Share Buyout Agreements in New Zealand: What Business Owners Should Cover

Alex Solo
byAlex Solo12 min read

A share buy out agreement can save a business relationship, or at least stop a difficult exit from turning into a much bigger problem. When one shareholder wants out, many New Zealand business owners move too fast, rely on verbal discussions, or use a generic sale document that does not match the company’s constitution or shareholders agreement. Others agree on price first, then realise they have not dealt with restraints, handover obligations, director resignations, or what happens to unpaid shareholder loans.

That is where founders often get caught. A share transfer is not just about who pays how much. It changes control, risk, access to company information, and sometimes the future direction of the business. Before you sign, you need to be clear on who is buying, what exactly is being transferred, what approvals are needed, and what promises each side is making.

This guide explains what a share buy out agreement usually covers in New Zealand, the legal issues to check before you sign, and the mistakes that regularly cause trouble for SMEs and growing companies.

Overview

A share buy out agreement records the commercial and legal terms for one party to buy shares from another. For New Zealand businesses, the right document usually needs to line up with the Companies Act 1993, the company constitution, any shareholders agreement, and the practical reality of who will control the company after the deal.

The main purpose is to make sure the transfer is clear, enforceable, and does not leave gaps that trigger disputes after settlement.

::::

> _GIVEN PROBLEM 1_:
Answer these questions from the article on share buyout agreements in New Zealand:
(a) Which Act does the article say the agreement usually needs to line up with?
(b) What do some owners agree on first, before realizing they have not dealt with restraints or handover obligations?
(c) What does the article give as the main purpose of the agreement?
> _GIVEN PROBLEM 2_:
Carry on the article on share buyout agreements in New Zealand, starting after its final sentence.
The lines after this point are not needed.

> _SOURCE MATERIAL_:
::::

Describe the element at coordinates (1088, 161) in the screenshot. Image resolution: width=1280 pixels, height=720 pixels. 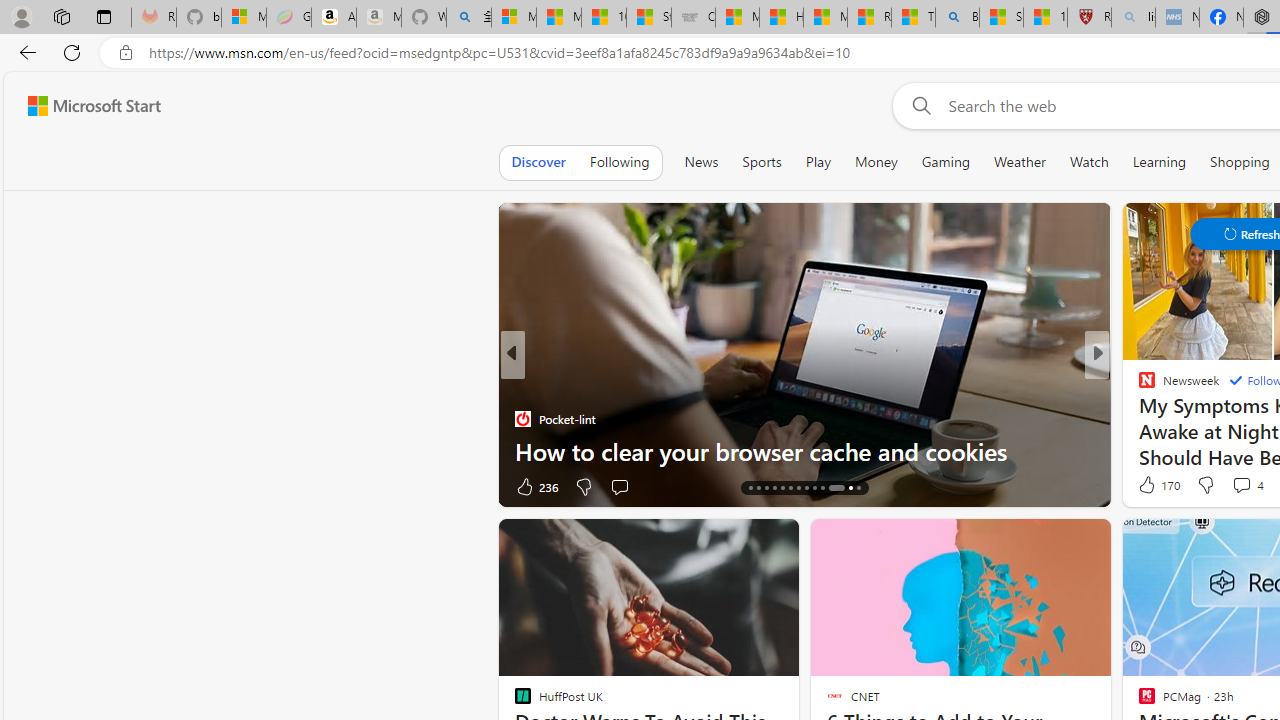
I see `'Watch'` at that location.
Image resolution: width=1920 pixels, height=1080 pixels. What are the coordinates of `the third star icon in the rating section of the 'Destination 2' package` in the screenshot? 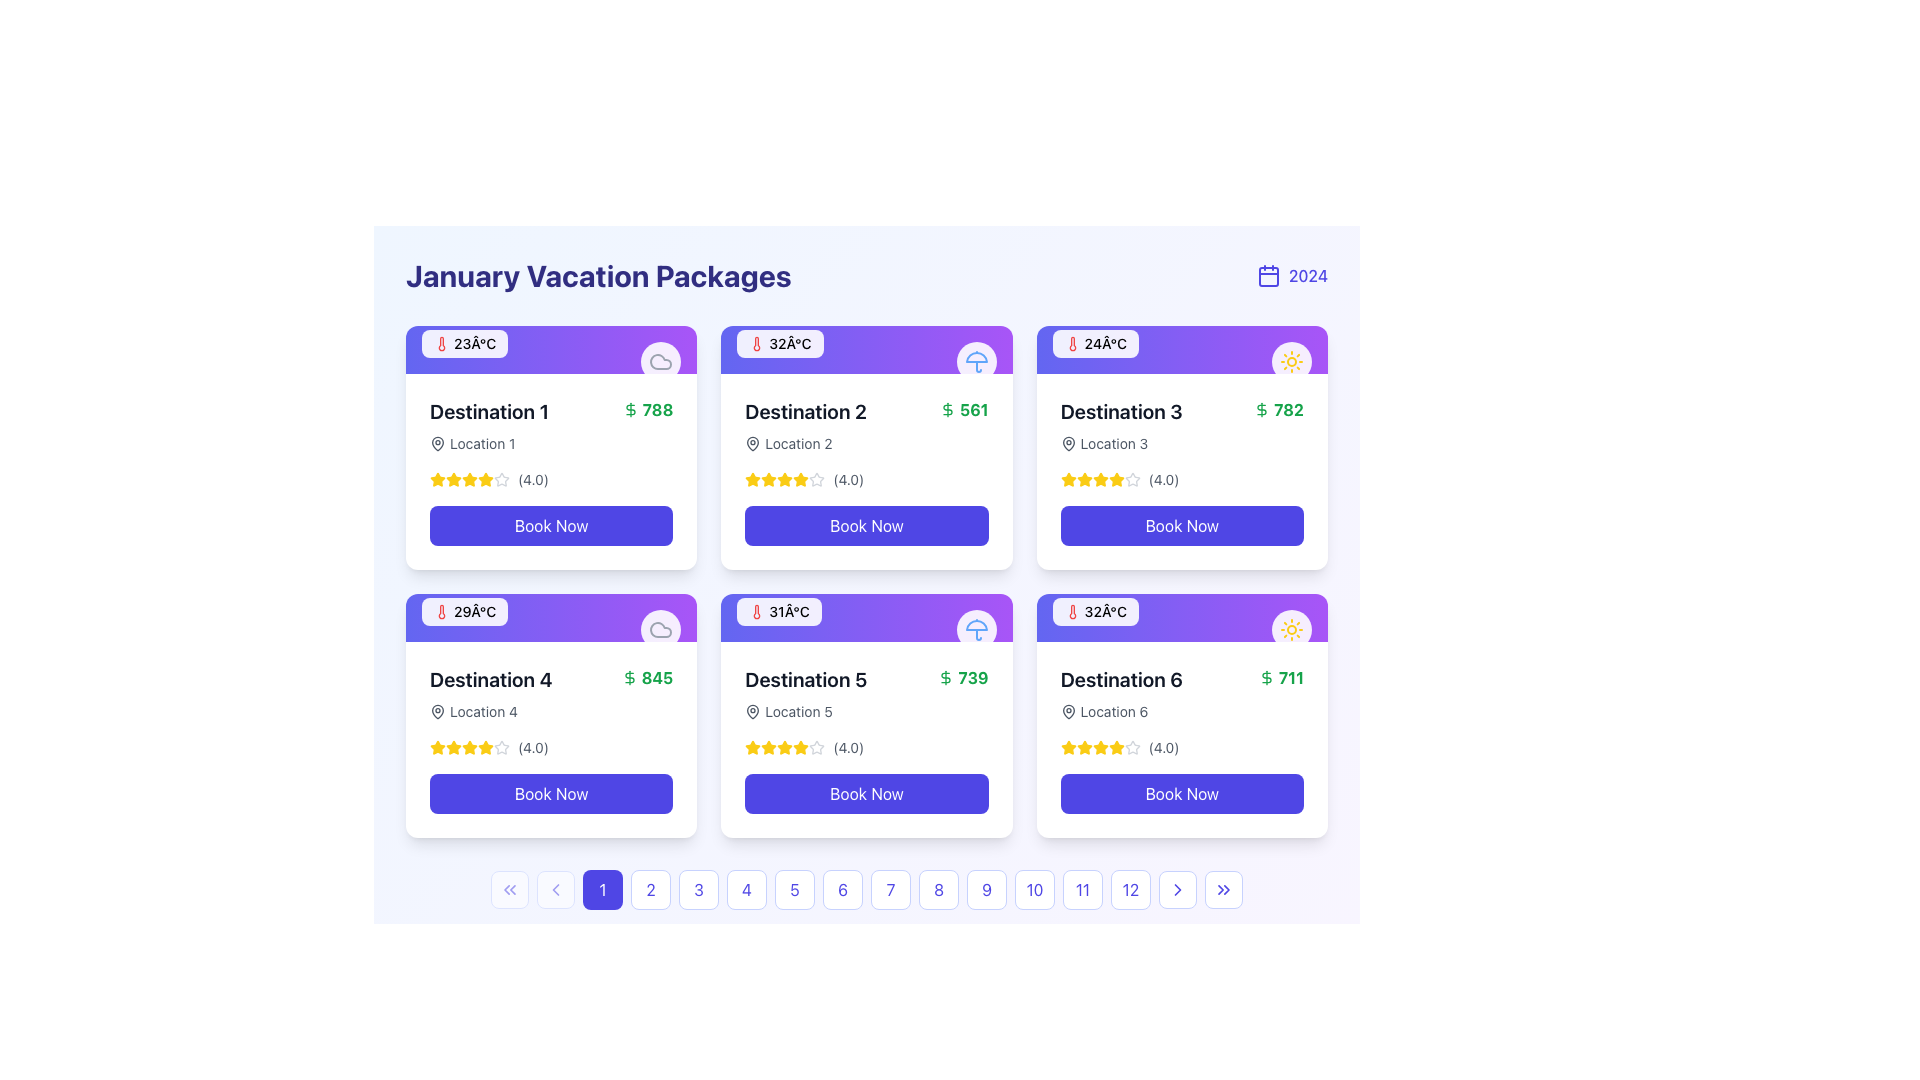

::::

> _WRITTEN ANSWER 1_:
(a) The Companies Act 1993.
(b) Price.
(c) To make sure the transfer is clear, enforceable, and does not leave gaps that trigger disputes after settlement.

> _WRITTEN ANSWER 2_:
  • Confirm exactly which shares are being sold and who owns them
  • Check the constitution and shareholders agreement for transfer restrictions or pre-emptive rights
  • Set out the purchase price, valuation method, deposit and payment timing
  • Deal with conditions, including board or shareholder approvals where required
  • Include warranties, indemnities and disclosure of known issues
  • Address director resignations, handover obligations and access to records
  • Decide what happens to shareholder loans, guarantees and security interests
  • Consider restraint, confidentiality and non-solicitation clauses where appropriate
  • Prepare for Companies Office and share register updates after completion
  • Coordinate legal and accounting input before you sign

What Share Buy Out Agreement Means For New Zealand Businesses

A share buy out agreement is the document that turns a high-level deal into a workable exit and ownership transfer. It should spell out the legal mechanics of the share sale, as well as the commercial promises each side is relying on.

In simple terms, one shareholder sells some or all of their shares to another shareholder, the company, or an external buyer. The agreement records the agreed terms so everyone knows what is being sold, what is being paid, and what must happen before and after settlement.

Why it matters for SMEs and founder-led companies

In smaller companies, ownership and day-to-day involvement are often tightly linked. The outgoing shareholder may be a director, a key employee, a guarantor under finance documents, or the person who holds important supplier and customer relationships.

That means a buyout often affects more than the cap table. It can change who controls voting, who signs on the bank account, who carries legal risk for past company conduct, and who keeps access to confidential information.

For example, if two founders own a company equally and one exits, the remaining founder may assume they are simply buying 50 percent of the shares. In practice, they may also need the departing founder to resign as director, return company property, stop using confidential information, assign intellectual property if anything is still held personally, and confirm whether any shareholder loans remain outstanding.

Who may be involved in the buyout

The buyer is not always another founder. Depending on the company documents and commercial plan, the buyer may be:

  • an existing shareholder increasing their stake
  • a new investor joining the company
  • the company itself, if a buyback is permitted and properly structured
  • a related entity used for the acquisition

Each option can raise different legal and practical issues. A third-party buyer may trigger consent rights. A company buyback may require extra compliance steps. A related-party deal may need careful approval processes so directors meet their duties.

How the agreement fits with other company documents

Your share buy out agreement should not sit in isolation. Before you sign, you need to compare it against the company constitution and any shareholders agreement.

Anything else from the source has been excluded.